Data Science for Global Applications

Course materials for Data Science for Global Applications, by Dr. Anna Haensch and Dr. Karin Knudson

View project on GitHub

Project Check-In: Draft Data Audit

The purpose of this data audit is to gain an understanding of the datasets your are using, and make sure that your data is reusable, and that your work is reproducible. This is also a mechanism for understanding the origins of the data you’re working with, to help you uncover bias. Specifically, your data audit should address the following (adapted from the Mozilla Science Guide (Links to an external site.)):

What What is the title of the dataset? Provide as much context as possible, including a proper citiation for the dataset where possible (you can get more information about citing datasets from the Tufts Library Research GuideLinks to an external site.) Are the any relevant research publications related to the dataset? This can include datasets that were used to create your dataset, or briefs written in support of the dataset.

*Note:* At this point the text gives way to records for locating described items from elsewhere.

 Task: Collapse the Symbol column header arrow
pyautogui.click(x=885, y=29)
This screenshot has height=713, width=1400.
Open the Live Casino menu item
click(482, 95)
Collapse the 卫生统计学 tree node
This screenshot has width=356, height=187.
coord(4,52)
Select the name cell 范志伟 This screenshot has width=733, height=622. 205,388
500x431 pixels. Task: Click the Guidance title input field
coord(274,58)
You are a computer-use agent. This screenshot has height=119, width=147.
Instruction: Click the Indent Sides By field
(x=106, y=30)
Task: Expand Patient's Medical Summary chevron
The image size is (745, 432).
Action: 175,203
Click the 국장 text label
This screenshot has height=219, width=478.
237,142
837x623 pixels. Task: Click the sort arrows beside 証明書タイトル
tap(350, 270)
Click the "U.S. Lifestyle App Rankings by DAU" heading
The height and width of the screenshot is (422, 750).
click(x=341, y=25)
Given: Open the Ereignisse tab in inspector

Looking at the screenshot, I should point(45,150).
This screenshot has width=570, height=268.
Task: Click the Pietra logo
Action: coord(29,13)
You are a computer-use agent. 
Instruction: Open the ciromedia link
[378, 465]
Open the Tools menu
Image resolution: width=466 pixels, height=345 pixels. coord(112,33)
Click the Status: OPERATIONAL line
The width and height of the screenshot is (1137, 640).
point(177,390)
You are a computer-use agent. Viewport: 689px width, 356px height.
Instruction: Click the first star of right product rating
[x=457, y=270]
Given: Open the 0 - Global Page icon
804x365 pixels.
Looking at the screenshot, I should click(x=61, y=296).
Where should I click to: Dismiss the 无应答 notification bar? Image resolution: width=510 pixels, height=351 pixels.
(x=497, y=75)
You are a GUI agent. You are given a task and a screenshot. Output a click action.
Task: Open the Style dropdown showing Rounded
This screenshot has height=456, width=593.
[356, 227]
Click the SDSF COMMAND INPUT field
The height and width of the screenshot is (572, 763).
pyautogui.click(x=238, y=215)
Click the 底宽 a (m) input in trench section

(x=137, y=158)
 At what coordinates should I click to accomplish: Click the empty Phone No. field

Who Who is responsible for the data? This can include PIs, research groups, or institutions that contributed to the data collection. This might also include specific contact information for a person who can answer questions about the data. Who else can use this data? If possible, identify the specific license assigned to the dataset. Where Where was the data collected? This can include multiple geographic locations. Where does the data live now?

When When was the data collected? When writing about time, be sure to use ISO format (YYYY-MM-DD hh:mm:ss) and be as specific as possible. What timespan does the data cover?

How How was the data collected? What were the steps and instruments used to collect the data? How was the data processed? What were the steps taking to clean the data, how were null values handled, what sort of pre-processing has been done?

What else? Who else? What or who might be missing in the data? What do you still not know about the process of creating the dataset after answering the questions above? Do you have any other questions or concerns about the data?

The data audit can be submitted as a bulleted list for, but keep in mind that eventually it will be transformed into a narrative form and included as a section of your final paper called “Data Overview.”